# Loch Arkaig



## PaulS (May 18, 2017)

Wow!

That just about sums it up, this site encapsulates our idea of having a Motorhome. Extremely remote, spectacular scenery, amazing wildlife on your doorstep. 

We arrived mid afternoon having driven along a single track road with rickety bridges wondering whether we could get back if they collapsed. There were four cars in the car park, all disappeared by about 6:00pm and nobody else arrived until about 9:00 am the next morning.
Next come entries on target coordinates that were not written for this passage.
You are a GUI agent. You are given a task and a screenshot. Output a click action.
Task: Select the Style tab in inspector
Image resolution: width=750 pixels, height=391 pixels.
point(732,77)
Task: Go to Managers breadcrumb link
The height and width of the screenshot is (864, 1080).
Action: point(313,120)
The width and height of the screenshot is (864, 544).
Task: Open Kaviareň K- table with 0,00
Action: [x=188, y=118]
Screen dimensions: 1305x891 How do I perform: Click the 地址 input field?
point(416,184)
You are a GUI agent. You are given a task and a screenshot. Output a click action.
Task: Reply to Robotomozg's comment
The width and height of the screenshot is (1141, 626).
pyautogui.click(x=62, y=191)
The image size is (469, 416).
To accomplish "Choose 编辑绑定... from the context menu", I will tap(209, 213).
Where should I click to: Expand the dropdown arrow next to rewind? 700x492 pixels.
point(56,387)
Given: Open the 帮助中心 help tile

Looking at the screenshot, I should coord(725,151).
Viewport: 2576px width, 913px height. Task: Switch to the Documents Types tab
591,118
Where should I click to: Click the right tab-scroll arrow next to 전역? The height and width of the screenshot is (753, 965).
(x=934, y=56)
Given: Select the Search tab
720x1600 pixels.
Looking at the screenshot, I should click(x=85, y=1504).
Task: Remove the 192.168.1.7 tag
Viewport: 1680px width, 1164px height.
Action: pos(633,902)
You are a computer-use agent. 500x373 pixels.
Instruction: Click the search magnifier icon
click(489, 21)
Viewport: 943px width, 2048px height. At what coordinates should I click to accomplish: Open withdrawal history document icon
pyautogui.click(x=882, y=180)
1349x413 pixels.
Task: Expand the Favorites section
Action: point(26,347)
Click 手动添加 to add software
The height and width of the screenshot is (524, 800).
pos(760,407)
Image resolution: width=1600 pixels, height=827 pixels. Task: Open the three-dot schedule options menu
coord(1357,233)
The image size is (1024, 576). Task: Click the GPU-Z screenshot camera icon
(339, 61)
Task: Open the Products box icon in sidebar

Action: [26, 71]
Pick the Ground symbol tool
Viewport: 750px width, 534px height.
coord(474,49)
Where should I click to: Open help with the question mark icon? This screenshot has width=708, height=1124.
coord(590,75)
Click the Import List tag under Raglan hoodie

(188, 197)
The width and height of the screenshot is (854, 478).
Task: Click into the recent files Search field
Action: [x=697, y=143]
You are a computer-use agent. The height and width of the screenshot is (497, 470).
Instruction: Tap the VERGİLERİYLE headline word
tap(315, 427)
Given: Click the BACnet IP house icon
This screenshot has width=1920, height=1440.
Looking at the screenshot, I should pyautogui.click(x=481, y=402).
We were visited by a heard of 15 Red Deer that literally came into the car park, not in the least bit concerned that we were there snapping (photo's) like mad things. 

Looking up to the snow covered ridges there were a couple of eagles soaring around just to make the scene complete. 

During my walks in the surrounding glens I encountered Red Squirrels, Grouse, numerous other birds that I could not identify and over 100 Red Deer.

There are no amenities at the site, but despite it being well used by walkers, stalkers (after deer), bird watchers etc it was remarkably clean.

Just hope we can continue our adventures with similarly fantastic locations.

Thanks


----------



## chrismilo (May 18, 2017)

Some of those pics would be nice to see on here please !
we love pics


----------



## Canalsman (May 19, 2017)

This spot is in the POIs ...


----------



## PaulS (Jun 6, 2017)

*Photo's just for you*



chrismilo said:


> Some of those pics would be nice to see on here please !
> we love pics


----------



## Deleted member 5816 (Jun 6, 2017)

Loch Arkaig and the surrounding area was where the WW2 commandos trained when we first visited it was pretty much as they had left it some barracks and assault courses etc

Alf

Commando Training areas - Map of the Dark Mile | Commando Veterans Archive


----------



## james1508 (Jun 7, 2017)

PaulS said:


> View attachment 54443



Had to look twice, thought you had taken pics of my van   just returned from Scotland yesterday but didn't visit that Loch.


----------



## jann (Jun 7, 2017)

Good location


----------